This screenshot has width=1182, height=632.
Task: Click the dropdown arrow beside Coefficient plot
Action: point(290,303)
____
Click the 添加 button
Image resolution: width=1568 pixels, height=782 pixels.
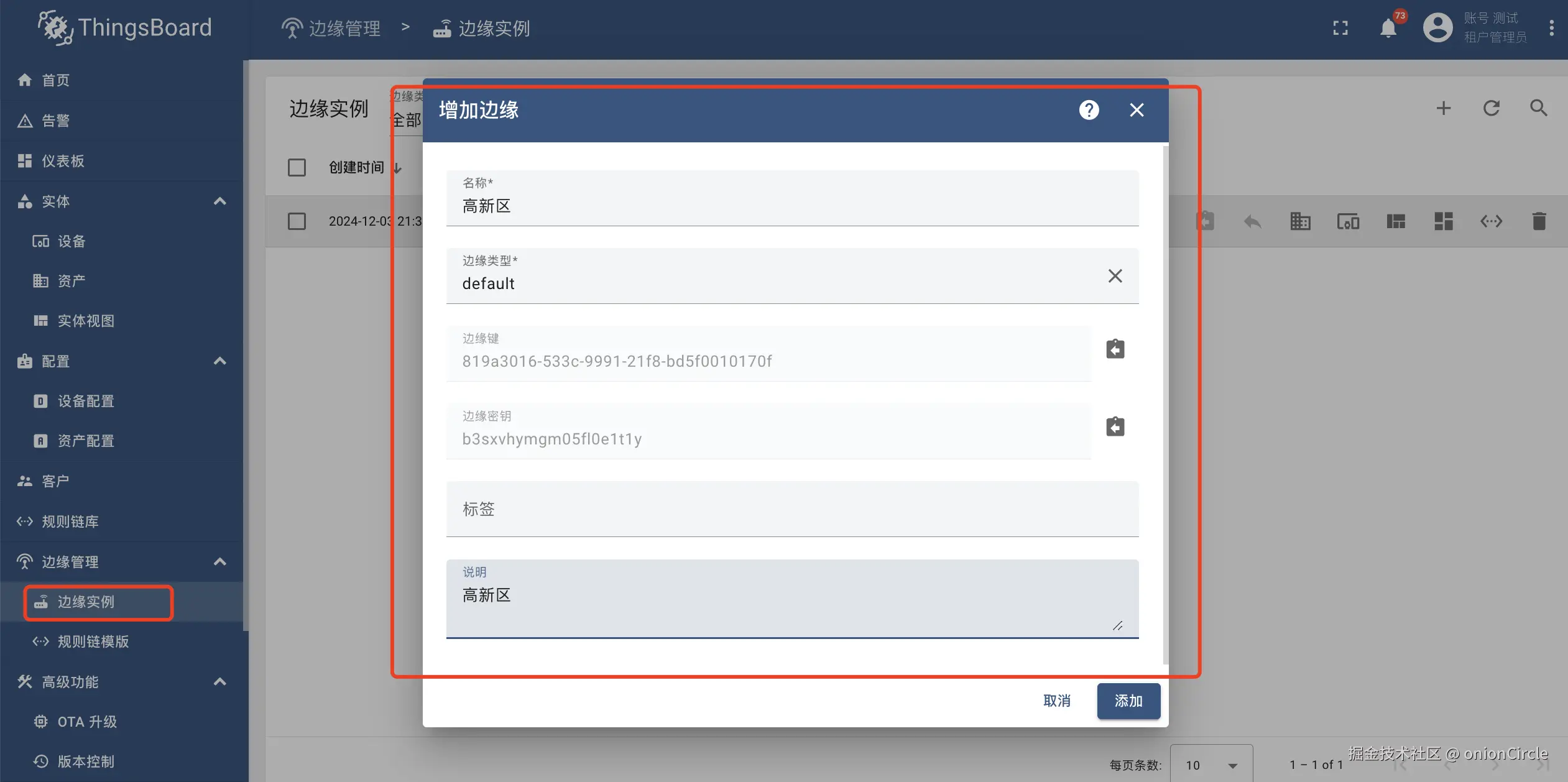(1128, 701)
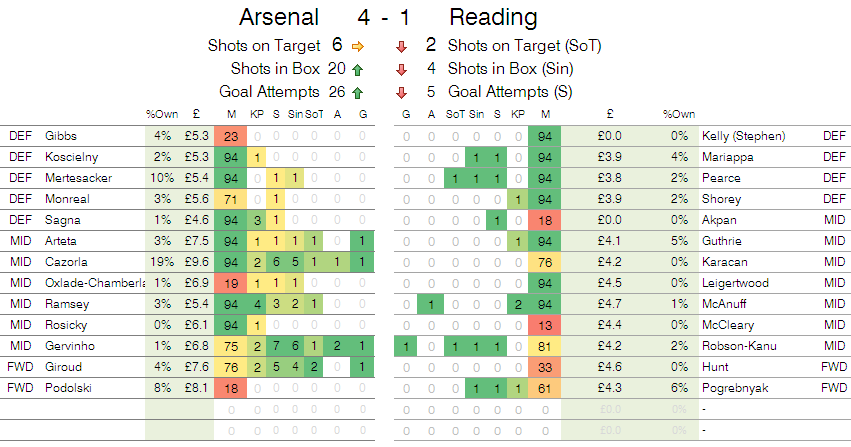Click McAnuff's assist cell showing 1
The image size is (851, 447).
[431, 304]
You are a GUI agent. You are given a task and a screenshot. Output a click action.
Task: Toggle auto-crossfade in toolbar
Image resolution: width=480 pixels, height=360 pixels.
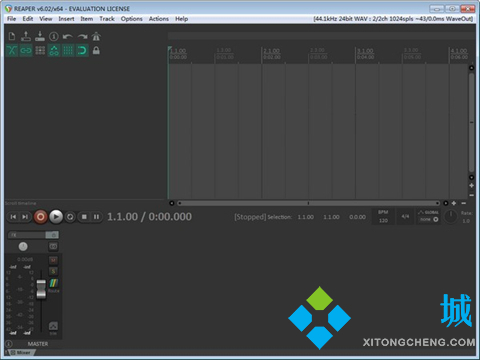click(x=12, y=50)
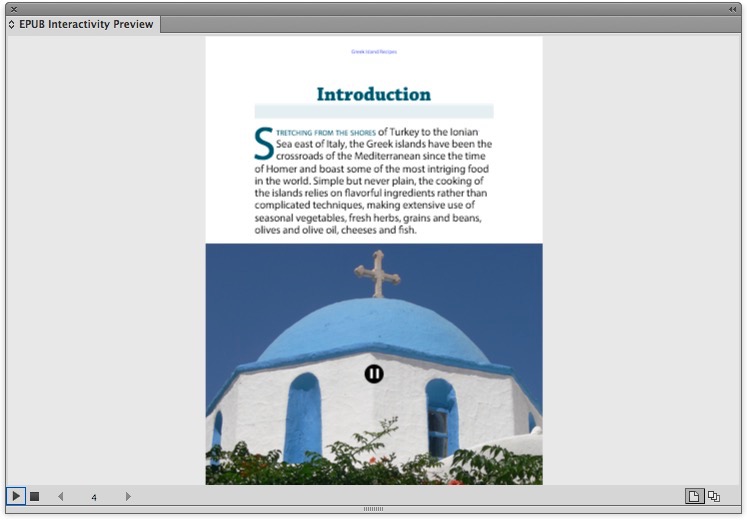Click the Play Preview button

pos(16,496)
____
> Task to complete
Quote the stretch of lines from the one containing "Click the 添加 button" through the one containing "pos(16,496)", both included, leaving out the pictures.

> Output for this exercise
Click the 添加 button
Image resolution: width=1568 pixels, height=782 pixels.
(1128, 701)
Click McAnuff's assist cell showing 1
The image size is (851, 447).
[431, 304]
You are a GUI agent. You are given a task and a screenshot. Output a click action.
Task: Toggle auto-crossfade in toolbar
Image resolution: width=480 pixels, height=360 pixels.
click(x=12, y=50)
Click the Play Preview button

pos(16,496)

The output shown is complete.